Energy costs are a challenge for everyone. But what if we could take advantage of a low-carbon, renewable energy source located beneath our feet? Is geothermal energy realistic for the Humber area, or is it just a daydream? Five companies came to the Aura Innovation Centre to try to find out.
Geothermal energy is a renewable source of energy that uses warmth from the earth to heat water, which can then be brought to the surface and used in a variety of ways. It will remain available for billions of years, can produce consistent electricity, regardless of weather conditions, and is clean, emitting no greenhouse gases. However, it currently delivers less than 0.3% of the UK’s annual heat demand, and lack of information about the application of the technology means that deep geothermal is not currently factored into the UK’s carbon budget or government strategies.
The potential for developing geothermal energy is huge, but lack of knowledge is a big problem. A range of academics from the University of Hull got together with a diverse collection of small businesses to explore what geothermic resources are available in the Humber region, what the potential economic, social and environmental impact would be of developing the technology, and whether it would be beneficial for companies to switch to geothermal.
Professor Graham Ferrier,
Department of Geography, Geology & Environment
The project worked with a number of different small businesses to get an idea of geothermal potential across a range of sectors. Patrington Haven Leisure Park is a holiday camp requiring heat for a swimming pool, a bar and a gym, Premier Plants heat greenhouses for horticulture, Ryedale Organics work in farming and waste management, The Three Trees is a care home and Walker Grain Storage handles and distributes grain.

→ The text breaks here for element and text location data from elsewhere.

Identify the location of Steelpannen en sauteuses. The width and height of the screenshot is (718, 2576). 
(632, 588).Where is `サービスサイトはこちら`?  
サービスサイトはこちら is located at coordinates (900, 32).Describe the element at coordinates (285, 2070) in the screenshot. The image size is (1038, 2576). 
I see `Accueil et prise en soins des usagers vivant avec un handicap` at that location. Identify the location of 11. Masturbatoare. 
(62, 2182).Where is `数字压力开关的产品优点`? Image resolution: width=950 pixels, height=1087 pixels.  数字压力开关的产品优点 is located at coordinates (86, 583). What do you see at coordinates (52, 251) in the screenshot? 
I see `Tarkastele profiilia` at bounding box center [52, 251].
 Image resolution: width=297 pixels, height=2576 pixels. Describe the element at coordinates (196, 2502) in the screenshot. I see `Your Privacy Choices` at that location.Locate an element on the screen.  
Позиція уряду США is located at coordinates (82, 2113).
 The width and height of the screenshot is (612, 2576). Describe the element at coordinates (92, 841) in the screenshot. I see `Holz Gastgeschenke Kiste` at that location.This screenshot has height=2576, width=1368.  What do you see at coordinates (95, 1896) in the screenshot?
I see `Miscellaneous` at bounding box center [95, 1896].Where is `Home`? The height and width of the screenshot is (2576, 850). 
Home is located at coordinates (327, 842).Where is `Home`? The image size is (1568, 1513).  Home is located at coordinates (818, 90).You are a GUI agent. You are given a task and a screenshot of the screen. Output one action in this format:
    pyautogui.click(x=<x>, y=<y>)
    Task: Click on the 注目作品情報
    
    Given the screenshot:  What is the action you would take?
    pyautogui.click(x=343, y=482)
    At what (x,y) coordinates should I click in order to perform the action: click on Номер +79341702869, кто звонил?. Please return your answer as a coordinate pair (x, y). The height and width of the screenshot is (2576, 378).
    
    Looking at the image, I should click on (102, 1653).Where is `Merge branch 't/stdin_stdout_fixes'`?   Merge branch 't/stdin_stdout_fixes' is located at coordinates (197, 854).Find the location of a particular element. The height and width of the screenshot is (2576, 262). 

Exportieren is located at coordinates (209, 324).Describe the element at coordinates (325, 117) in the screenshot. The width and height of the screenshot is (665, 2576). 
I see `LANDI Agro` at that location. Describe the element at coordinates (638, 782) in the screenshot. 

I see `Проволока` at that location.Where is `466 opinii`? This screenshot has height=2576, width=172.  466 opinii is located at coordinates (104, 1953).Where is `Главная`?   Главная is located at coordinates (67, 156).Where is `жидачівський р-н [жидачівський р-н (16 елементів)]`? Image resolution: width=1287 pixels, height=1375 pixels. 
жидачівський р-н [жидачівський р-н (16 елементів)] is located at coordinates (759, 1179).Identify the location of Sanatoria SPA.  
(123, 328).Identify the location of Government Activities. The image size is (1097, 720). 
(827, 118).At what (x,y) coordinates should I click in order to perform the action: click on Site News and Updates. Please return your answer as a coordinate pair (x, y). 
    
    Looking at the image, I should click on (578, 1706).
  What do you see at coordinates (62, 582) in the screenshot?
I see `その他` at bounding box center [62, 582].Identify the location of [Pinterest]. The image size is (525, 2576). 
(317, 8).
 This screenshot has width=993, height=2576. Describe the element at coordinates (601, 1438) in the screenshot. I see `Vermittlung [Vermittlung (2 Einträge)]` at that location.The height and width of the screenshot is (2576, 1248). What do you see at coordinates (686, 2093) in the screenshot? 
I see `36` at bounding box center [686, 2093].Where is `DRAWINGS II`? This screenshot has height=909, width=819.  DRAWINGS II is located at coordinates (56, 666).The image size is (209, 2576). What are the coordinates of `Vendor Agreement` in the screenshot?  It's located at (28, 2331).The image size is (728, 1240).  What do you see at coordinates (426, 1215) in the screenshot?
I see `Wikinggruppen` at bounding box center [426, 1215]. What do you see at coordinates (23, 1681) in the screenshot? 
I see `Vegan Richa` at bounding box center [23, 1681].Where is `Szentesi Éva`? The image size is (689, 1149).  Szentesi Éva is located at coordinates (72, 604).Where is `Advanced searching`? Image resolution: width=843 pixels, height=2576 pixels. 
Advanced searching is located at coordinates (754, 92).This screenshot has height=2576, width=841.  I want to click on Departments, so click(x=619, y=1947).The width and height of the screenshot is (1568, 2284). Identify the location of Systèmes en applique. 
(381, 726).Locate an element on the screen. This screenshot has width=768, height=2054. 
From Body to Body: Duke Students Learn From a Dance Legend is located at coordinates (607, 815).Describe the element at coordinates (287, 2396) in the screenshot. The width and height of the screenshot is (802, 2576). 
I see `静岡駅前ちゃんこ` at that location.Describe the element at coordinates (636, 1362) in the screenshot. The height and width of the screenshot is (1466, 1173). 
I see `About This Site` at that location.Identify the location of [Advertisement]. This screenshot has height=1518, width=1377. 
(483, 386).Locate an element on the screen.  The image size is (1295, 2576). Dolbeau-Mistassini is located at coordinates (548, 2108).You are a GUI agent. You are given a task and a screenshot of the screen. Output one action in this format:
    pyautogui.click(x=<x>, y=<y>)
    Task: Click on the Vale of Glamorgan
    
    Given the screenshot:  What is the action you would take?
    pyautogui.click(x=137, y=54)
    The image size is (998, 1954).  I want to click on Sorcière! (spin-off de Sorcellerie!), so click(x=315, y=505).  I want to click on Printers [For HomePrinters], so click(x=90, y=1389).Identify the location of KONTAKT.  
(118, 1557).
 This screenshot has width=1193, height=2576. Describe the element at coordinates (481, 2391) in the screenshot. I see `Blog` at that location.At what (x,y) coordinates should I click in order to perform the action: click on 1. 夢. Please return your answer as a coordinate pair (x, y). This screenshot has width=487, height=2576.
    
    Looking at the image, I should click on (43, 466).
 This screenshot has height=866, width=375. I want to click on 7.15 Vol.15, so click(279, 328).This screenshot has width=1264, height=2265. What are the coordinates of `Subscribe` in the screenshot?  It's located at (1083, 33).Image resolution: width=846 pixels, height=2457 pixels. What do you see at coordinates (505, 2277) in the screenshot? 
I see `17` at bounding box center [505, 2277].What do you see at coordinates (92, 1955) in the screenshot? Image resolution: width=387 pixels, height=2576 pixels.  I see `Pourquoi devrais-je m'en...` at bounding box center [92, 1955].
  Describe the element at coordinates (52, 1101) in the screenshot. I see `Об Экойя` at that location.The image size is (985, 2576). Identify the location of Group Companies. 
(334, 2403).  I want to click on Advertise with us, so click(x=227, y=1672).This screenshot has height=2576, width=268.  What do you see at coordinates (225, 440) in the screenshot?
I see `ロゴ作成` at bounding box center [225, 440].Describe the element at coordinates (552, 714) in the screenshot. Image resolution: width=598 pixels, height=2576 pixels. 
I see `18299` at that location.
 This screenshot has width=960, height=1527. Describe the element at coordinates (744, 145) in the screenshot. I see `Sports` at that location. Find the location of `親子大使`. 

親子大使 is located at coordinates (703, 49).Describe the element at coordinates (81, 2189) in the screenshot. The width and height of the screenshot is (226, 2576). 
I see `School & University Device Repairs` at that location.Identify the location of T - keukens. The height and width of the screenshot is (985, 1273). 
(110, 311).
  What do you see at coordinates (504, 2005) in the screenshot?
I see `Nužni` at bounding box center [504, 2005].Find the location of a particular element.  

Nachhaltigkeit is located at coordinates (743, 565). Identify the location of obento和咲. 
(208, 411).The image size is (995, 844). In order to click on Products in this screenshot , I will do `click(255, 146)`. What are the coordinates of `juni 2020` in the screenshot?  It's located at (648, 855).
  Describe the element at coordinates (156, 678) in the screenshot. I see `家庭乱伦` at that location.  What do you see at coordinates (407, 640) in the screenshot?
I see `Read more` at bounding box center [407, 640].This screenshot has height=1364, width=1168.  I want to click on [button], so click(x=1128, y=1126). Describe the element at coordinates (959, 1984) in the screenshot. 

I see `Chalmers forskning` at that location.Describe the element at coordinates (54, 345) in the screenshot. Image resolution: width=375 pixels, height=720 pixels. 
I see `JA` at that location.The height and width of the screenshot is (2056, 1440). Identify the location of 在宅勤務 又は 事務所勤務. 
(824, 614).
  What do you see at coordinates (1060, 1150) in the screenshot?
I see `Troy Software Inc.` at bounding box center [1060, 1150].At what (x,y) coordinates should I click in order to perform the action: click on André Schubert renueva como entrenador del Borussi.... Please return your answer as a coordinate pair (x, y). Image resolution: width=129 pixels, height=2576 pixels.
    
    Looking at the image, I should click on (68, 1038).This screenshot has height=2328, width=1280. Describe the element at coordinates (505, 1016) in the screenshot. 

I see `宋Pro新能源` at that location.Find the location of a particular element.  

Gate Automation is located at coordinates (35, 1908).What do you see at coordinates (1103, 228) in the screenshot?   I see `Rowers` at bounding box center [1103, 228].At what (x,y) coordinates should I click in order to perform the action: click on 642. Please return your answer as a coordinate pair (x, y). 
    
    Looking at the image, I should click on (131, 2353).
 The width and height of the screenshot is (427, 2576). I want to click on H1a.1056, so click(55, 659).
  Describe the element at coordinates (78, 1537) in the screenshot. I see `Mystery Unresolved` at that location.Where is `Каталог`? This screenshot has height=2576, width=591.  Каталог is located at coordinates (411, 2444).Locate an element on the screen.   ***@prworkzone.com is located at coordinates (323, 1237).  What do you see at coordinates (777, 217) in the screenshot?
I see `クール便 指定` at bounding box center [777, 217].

The companies use energy in very different ways, meaning the researchers had to look at different factors for each individual case.
The researchers completed a full feasibility study to let the small businesses know how changing their energy mix to include geothermal could work for them.
Using data from £50 million-worth of previously prepared datasets – for example, seismic sheets and borehole information from the National Geological Society, the oil and gas industry and local authorities – the researchers could create a 3D structural model of the Humber sedimentary basin. This showed the size and scale of the Humber region’s geothermic potential compared to the rest of the UK, and was the first time the geothermal resources of the East Yorkshire region had been mapped.
Individual reports were then created for each of the businesses, showing what the outlay would be to convert from hydrocarbon to geothermal power, and the potential benefits, both in money and CO2 emissions saved.
The research proves that all the small businesses would have significant carbon savings from converting to geothermal, but that the upfront costs were prohibitive without some form of government support.
The study has laid the groundwork for others to build on in future, with the SMEs currently exploring in more depth how to deploy geothermal energy within their businesses.